C’est une décision qui relève de la compétence nationale. Mais les risques de blanchiment d’argent, de fraude fiscale et de corruption ont encouragé la Commission à se pencher sur une pratique préoccupante au sein de l'Union européenne. L’attribution de passeports et de visas « dorés » présenterait un danger pour la sécurité de l'Union européenne, car elle permet à "des personnes non-européennes du crime organisé d'intégrer le territoire européen", comme l'alerte l’exécutif européen dans son premier rapport sur le sujet des golden visas.

Comme le souligne le magazine The Atlantic, "sur les 28 États membres de l’UE, 20 pays vendent des permis de séjour à de riches expatriés […]. Ces États gagnent des milliards de dollars en vendant des permis de séjour permanents, et parfois même leur nationalité, à des super-riches".

Or, pour la Commission européenne, cette pratique menace la sécurité en facilitant le blanchiment d’argent et la corruption. "Il y a un manque d’informations disponibles sur la mise en œuvre pratique ainsi qu’une certaine discrétion sur la façon dont les Etats membres gèrent les questions de sécurité.
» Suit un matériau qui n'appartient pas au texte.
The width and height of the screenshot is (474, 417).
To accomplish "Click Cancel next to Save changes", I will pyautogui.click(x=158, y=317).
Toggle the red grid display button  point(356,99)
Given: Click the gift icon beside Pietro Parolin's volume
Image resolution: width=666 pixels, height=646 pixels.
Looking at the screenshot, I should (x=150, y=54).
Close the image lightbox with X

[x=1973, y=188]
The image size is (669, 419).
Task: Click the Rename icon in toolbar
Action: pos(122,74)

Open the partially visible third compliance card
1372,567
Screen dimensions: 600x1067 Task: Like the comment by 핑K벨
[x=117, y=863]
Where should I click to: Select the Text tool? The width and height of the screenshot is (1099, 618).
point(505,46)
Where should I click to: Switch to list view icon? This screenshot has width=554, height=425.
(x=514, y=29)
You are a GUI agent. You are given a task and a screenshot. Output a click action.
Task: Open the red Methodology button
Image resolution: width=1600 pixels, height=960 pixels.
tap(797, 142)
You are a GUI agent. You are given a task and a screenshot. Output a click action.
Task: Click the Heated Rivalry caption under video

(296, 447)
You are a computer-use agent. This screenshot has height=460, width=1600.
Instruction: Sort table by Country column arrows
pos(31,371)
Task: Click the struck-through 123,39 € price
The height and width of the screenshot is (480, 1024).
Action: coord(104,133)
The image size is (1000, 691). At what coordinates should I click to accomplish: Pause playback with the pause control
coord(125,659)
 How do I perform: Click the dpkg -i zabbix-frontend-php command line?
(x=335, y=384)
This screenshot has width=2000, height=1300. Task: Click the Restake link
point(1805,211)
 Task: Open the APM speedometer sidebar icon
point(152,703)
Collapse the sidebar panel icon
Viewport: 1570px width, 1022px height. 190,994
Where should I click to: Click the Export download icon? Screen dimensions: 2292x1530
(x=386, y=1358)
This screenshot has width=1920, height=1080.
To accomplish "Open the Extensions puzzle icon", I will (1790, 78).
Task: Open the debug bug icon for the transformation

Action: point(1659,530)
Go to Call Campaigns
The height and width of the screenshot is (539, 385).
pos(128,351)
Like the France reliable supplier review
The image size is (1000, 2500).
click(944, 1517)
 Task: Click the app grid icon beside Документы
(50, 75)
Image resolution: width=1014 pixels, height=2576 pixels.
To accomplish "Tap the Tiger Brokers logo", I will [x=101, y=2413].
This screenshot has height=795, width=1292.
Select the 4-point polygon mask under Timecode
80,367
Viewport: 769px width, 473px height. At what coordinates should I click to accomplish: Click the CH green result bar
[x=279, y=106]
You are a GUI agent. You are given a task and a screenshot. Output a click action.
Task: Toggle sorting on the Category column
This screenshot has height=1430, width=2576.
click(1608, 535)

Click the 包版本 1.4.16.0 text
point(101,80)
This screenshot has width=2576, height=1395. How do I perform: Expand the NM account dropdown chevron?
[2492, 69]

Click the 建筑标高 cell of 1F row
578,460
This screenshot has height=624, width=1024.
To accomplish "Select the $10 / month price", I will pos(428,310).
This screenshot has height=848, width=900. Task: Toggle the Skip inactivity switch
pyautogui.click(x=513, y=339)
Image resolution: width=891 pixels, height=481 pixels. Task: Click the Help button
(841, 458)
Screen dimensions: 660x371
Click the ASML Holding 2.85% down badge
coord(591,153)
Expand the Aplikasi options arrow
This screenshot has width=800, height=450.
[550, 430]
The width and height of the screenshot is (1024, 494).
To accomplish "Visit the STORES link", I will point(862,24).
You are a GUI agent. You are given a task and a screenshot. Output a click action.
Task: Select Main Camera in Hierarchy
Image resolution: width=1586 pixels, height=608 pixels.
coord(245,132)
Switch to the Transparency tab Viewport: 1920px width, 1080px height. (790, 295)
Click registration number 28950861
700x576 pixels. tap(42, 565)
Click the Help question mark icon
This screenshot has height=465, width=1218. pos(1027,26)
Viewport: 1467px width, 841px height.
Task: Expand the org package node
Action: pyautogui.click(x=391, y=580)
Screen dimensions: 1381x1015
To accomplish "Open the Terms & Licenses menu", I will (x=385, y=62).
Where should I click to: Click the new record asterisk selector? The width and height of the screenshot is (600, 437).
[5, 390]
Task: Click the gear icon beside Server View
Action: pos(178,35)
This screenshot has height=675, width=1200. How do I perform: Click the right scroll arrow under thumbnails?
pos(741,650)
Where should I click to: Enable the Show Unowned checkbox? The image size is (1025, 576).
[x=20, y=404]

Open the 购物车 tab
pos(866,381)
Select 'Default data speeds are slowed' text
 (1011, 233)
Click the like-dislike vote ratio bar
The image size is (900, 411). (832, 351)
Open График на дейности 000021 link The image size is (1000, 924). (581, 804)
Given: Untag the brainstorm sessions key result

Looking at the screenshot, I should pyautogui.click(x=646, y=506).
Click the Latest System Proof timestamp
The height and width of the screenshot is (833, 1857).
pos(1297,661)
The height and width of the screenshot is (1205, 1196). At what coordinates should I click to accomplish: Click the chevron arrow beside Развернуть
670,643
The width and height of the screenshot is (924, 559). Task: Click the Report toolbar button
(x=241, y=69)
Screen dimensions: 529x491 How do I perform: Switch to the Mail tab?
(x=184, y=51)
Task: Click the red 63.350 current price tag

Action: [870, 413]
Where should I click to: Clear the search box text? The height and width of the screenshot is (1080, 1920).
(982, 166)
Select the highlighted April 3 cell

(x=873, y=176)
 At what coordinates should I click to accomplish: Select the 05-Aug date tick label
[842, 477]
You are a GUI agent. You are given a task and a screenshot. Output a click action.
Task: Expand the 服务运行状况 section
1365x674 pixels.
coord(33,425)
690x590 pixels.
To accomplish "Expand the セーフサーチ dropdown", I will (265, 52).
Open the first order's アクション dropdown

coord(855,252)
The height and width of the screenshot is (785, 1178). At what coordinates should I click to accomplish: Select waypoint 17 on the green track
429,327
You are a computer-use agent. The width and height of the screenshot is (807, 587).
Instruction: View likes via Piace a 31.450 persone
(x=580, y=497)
De plus, le nombre total de permis de résidence n’est pas connu à cause d’un manque de transparence et de surveillance", s’inquiète la Commission.

De 100 000 à 5 millions d’euros pour un passeport

Une préoccupation partagée par de nombreuses ONG. Ainsi, pour Maira Martini, co-auteure pour Transparency International d’un rapport sur le sujet, le risque principal est qu’une personne poursuivie par la justice et recherchée dans un pays hors UE obtienne un passeport européen et compromette les procédures d’extradition.

Ou alors qu’il utilise sa nouvelle nationalité pour blanchir de l’argent volé à son pays d’origine.

D’après les estimations de Global Witness et Transparency International, 100 000 personnes, notamment des Russes et des Chinois, ont acheté un visa européen ces dix dernières années.

La Commission européenne s’inquiète particulièrement des pratiques constatées à Chypre, à Malte et en Bulgarie, trois pays qui vendent directement des passeports.

Dix-sept autres Etats membres, dont la France et le Royaume-Uni, permettent à des non-européens de se procurer des visas de résident, ce qui leur donne la possibilité de passer en Europe pendant presque 10 ans, contre paiement allant de 100 000 à 5 millions d’euros.

Dérégulation post-Brexit

Outre-Manche, le candidat à un permis de résidence doit garantir un investissement minimum de 2 millions de livres sur cinq ans dans des obligations d’État, des prêts ou des actions.

Le système des « Golden visas » y a été créé par John Major dans les années 1990 et amplifié par Gordon Brown en 2008.

Si le nombre de candidats a chuté depuis 2015, lorsque l’ouverture d’un compte bancaire britannique a été rendu obligatoire, les milliardaires hongkongais, russes ou encore chinois restent séduits par le dispositif. Plus de 3 000 personnes ont obtenu un Golden visa entre 2008 et 2015, selon l’enquête de Pierre de Gasquet pour Les Échos.

Or, si le gouvernement britannique avait mis le système sous surveillance en décembre, l’incertitude règne quant aux conséquences du Brexit et la "tendance à vouloir déréguler le système financier pour attirer des investissements à n’importe quel coût", comme le souligne Rachel Davies Teka, responsable de Transparency International UK.

Côté continental, la Commission craint surtout le développement d’une nouvelle forme de concurrence intra-européenne. Elle a ainsi décidé de mettre sur pied avant la fin de l’année un groupe de travail chargé de renforcer la transparence, la gouvernance et la sécurité de ces pratiques controversées.